En primer lugar, estaba la cuestión del aislamiento acústico. Antonio quería que su boutique artesanal tuviese música de ambiente y que la fachada fuese completamente diáfana hacia la calle, con paneles abatibles de cristal que integrarán el interior con la nueva y elegante terraza exterior. Esto suponía que podía llegar más ruido al piso superior. La solución pasó por un aislamiento sonoro que considere tanto el suelo como las paredes y ventanas que dan al exterior.

Las paredes de la fachada se cubrieron con pladur, creando una cámara en la que se inyectó el aislante. Las dobles ventanas con rotura de puente término completaron un aislamiento perfecto. En el piso superior también se reformaron cocina, baño y aseo.

Separar los espacios de la vivienda y el local

En segundo lugar, era preciso separar dos espacios que siempre habían estado conectados: la tienda y la vivienda.

Lo más costoso, aunque no complicado, fue condenar el acceso de la bonita escalera interior de hierro forjado. El equipo de house flipping de Inmperson vio en ello la oportunidad de reconvertirla en un original expositor de productos y recuerdos de los viejos tiempos.

Reformar el suelo de la vivienda era, también de por sí, algo imprescindible dado el paso del tiempo. Tengamos presente que hablamos de un tradicional edificio de principios del siglo pasado. Se aprovechó esta circunstancia para añadir una capa aislante, tanto acústica como térmica a todo el suelo.
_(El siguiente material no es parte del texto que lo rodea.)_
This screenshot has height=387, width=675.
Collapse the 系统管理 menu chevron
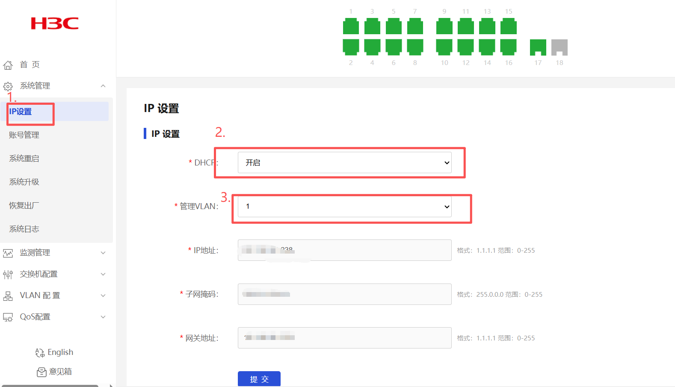(x=103, y=86)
Retorno de la inversión en pleno centro de Madrid

Dejar la tienda a su gusto, añadiendo un cómodo y práctico lavabo unisex pensado también para clientes con discapacidad, le costó 155.000€. En esta cifra se incluía todo el mobiliario interior y exterior, paneles de cristal para unir el interior de la panadería con la terraza del exterior, nuevo cierre para el establecimiento, así como el pago del estudio de decoración realizado por la división de House Flipping de Inmerson. Saber si este importe fue o no una buena inversión dependerá de cómo le vaya el negocio en los próximos meses.

Reformar el piso de 70 m2, supuso para Antonio desembolsar 33.000€. Y en tan sólo un mes, incluso antes de reinaugurar su tienda, ya había vendido el piso superior por 375.000€ a un matrimonio joven con padres residentes en el barrio. Por cierto, antiguos clientes de sus madre. La prueba de que el “networking” ya estaba también inventado hace mucho.

Como veis, conseguimos vender el piso por 70.000 euros por encima del precio de tasación, lo que supone una revaloración de la vivienda de un 23%.

Si descontamos la inversión de la reforma, el margen de la operación fue de 37.000 euros.

¿Puede considerarse una  buena operación o no?

Si a la reforma de 33.000 euros le exigimos un retorno de un 30%, deberíamos ganarle al piso al menos 9.900 euros.

Al piso le hemos conseguido sacar 37.000 euros (70.000€ de más sobre la tasación – 33000€ del coste de la reforma) lo que supone haberle sacado a la reforma una rentabilidad del 273%.

Sinceramente, ¿qué otra inversión puede ser más rentable en menos tiempo?